Why is columnist spreading these myths and half-truths?

Tuesday June 22 2010

Ms Njoki Ndung'u. Photo/FILE

Ms Njoki Ndung'u. Photo/FILE 

By NJOKI NDUNG'U

I read with great concern a commentary by Mutahi Ngunyi early this week (SN, June 20) in which he suggests that the Proposed Constitution will extend the term of President Kibaki and Parliament up to 2015. This conclusion is hardly factual.

The Committee of Experts, in line with the wishes of Kenyans, has ensured there is no secrecy about the date of future elections, and that there is a consistent set date for the day of the General Election, including the one to be held in 2012.

Certainly, there will be no extension of either the presidential election or the term of the Tenth Parliament. In the Sixth Schedule of the Proposed Constitution, which deals with transitional issues, Article 3 clearly provides for the extension of the provisions of Chapter 2 of the current Constitution concerning the Executive until the next General Election.

Under section 9 of the current Constitution, the President can only hold office for five years from the day he is sworn in. The Sixth Schedule of the Proposed constitution provides that persons occupying the offices of President and Prime Minister immediately before the effective date shall continue to serve in accordance with the former Constitution until the first general elections.

This means that the last day that President Kibaki can possibly hold office is December 30, 2012. A presidential election must be held on or before this day. To determine which day that will be, one must refer to the provision of the Proposed Constitution that states that the election of the President shall be held on the same day as a general election of Members of Parliament, being the second Tuesday in August, in the fifth year.

If one reads all these sections together, it means the date of the next general election will be August 13, 2012. Until this date, the current President still retains all his executive powers under the former Constitution, including the power to dissolve Parliament for the 2012 election. In other articles, Mr Ngunyi has claimed that the Proposed Constitution removes the immunity of President Kibaki from criminal prosecution, and that Prime Minister Odinga will call an early election facilitating a civilian coup.

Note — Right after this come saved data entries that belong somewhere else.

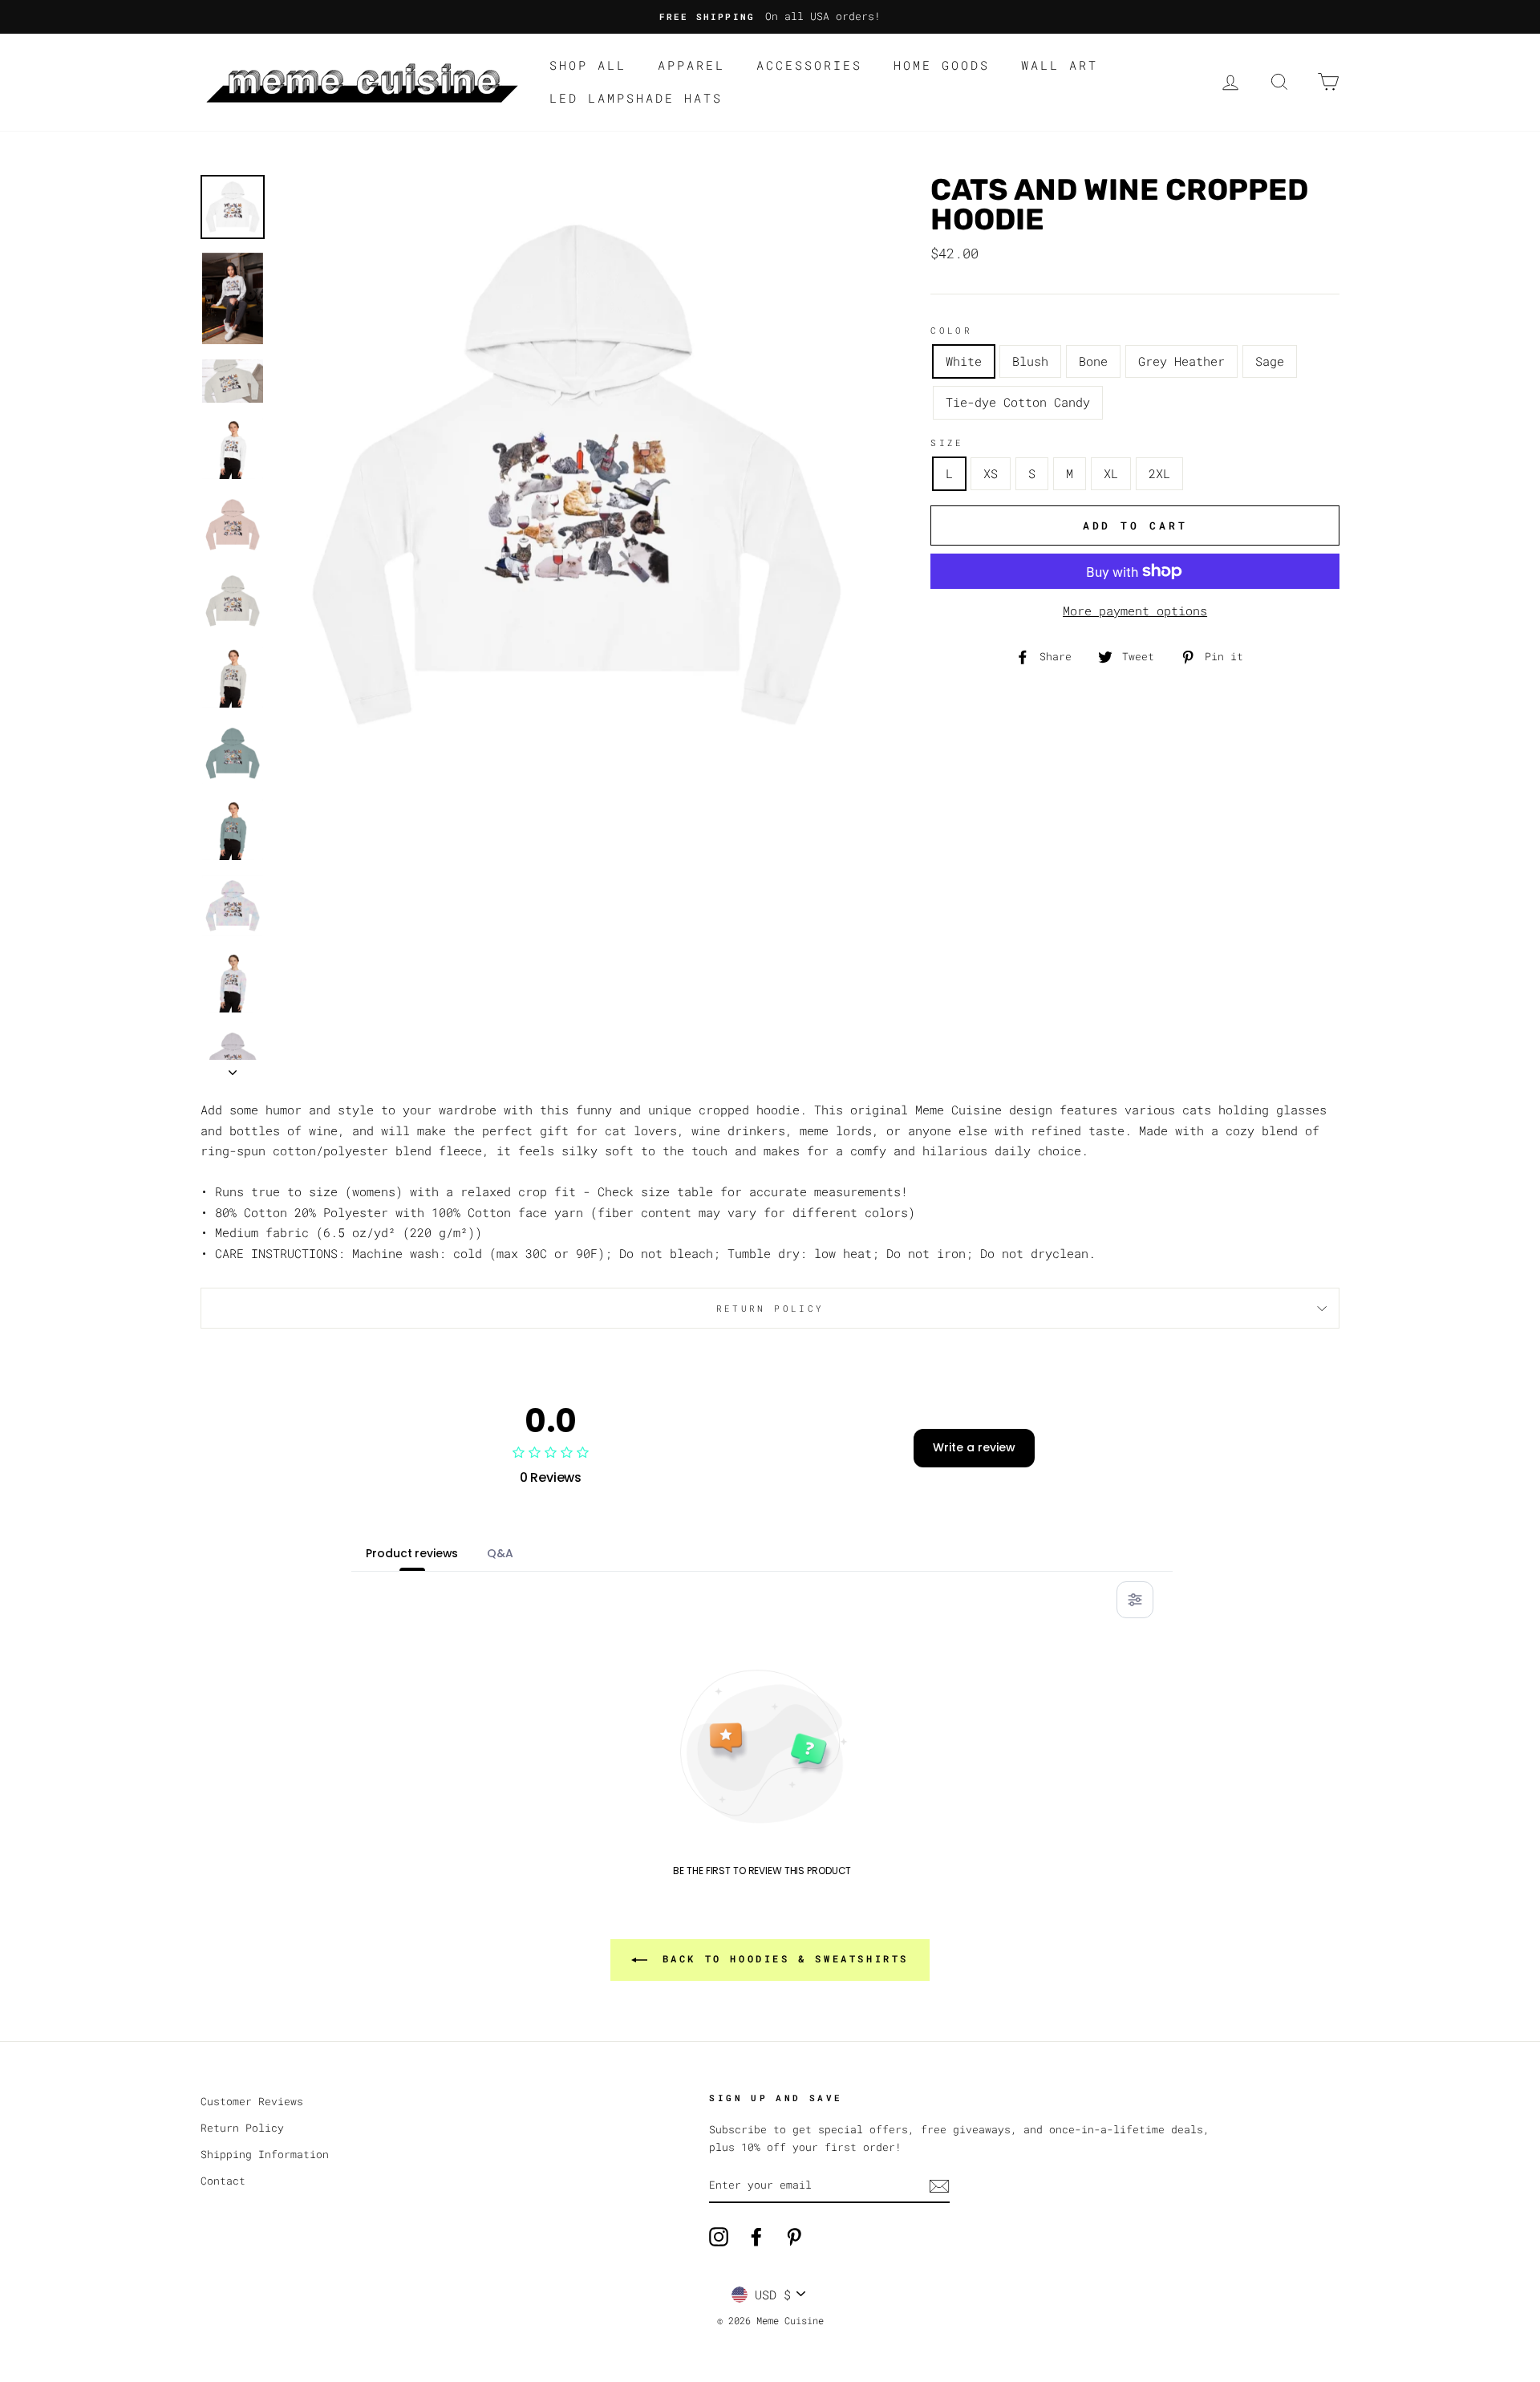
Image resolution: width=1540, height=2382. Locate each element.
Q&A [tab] (500, 1553)
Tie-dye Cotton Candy (1018, 402)
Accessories (809, 65)
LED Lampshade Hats (636, 98)
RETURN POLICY (770, 1308)
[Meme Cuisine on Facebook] (756, 2236)
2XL (1159, 473)
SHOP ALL (587, 65)
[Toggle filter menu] (1134, 1599)
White (964, 361)
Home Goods (942, 65)
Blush (1030, 361)
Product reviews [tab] (412, 1553)
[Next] (233, 1068)
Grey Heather (1181, 361)
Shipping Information (265, 2154)
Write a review (974, 1447)
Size (947, 442)
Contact (223, 2180)
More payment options (1135, 611)
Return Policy (242, 2127)
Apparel (691, 65)
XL (1111, 473)
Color (951, 330)
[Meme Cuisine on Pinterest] (794, 2236)
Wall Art (1059, 65)
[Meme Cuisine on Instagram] (718, 2236)
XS (990, 473)
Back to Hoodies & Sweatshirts (781, 1958)
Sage (1269, 361)
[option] (770, 17)
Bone (1093, 361)
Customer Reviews (252, 2101)
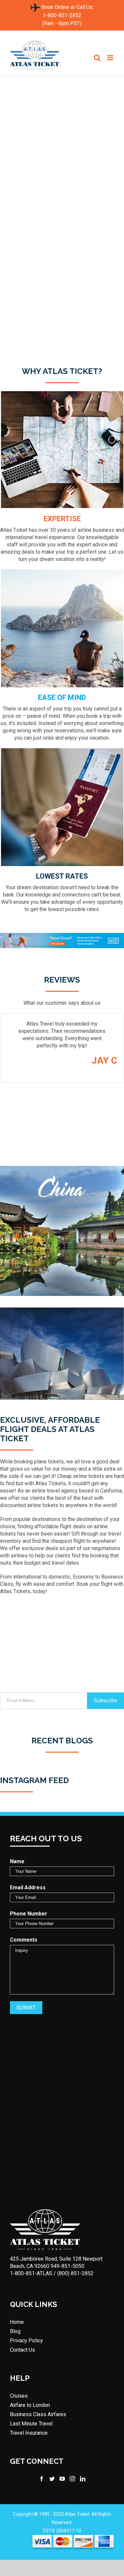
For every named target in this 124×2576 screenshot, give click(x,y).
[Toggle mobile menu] (110, 57)
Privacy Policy (26, 2341)
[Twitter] (52, 2478)
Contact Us (22, 2350)
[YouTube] (62, 2478)
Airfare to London (30, 2405)
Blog (15, 2331)
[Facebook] (41, 2478)
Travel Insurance (29, 2433)
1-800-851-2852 (62, 15)
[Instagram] (72, 2478)
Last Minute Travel (31, 2424)
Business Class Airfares (38, 2414)
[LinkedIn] (82, 2478)
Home (17, 2322)
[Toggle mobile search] (97, 57)
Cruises (19, 2396)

How this is possible when the transition clauses speak about the continuity of the Executive as it is till the next election, and where there is a pre-determined election date on the face of the Proposed Constitution, is just one pointer to the fact that Mr Ngunyi has either not studied the document at all, or is deliberately misleading the public.

In yet another article earlier this month, Mr Ngunyi claimed that the Proposed Constitution would disband the Provincial Administration and allow the Armed forces to unionise. Anyone who has read the document knows that there is nothing further from the truth in this; there is a specific provision which retains the Provincial Administration who will be part of the National Government implementing national obligations under Schedule 4.

Article 24 (5) of the Bill of Rights makes specific exemptions of the Armed Forces and Police Service from joining trade unions or participating in protests. Mr Ngunyi also suggests the Judiciary and the Attorney-General are aggrieved by the draft, though the CoE consistently engaged, and indeed, took on board, most of the reforms proposed by the Judiciary, and that the AG is himself a member of the Committee of Experts.

The 'Nation' is to be lauded for its efforts to separate myths from facts in the document. It is regrettable, therefore, that one of its columnists continues to contribute consistent misinformation, distortions and plain untruths. Mr Ngunyi, to use his own words, is being “clumsy, thoughtless and reckless”.

If this is from lack of information, he is best advised to take up some classes during the civic education being conducted by the CoE on the Proposed Draft, so that like other Kenyans, he is able to make an informed choice on the referendum. If, on the other hand, he is deliberately misleading the public for whatever the reason, Mr Ngunyi, who is a godly man, ought to know that credibility is a political analyst’s greatest asset. It would do well for him to read the words of Proverbs 9:5: “A false witness will not go unpunished, and he who breathes out lies will not escape”.

Ms Ndung’u is a member of the Committee of Experts on the Proposed new law.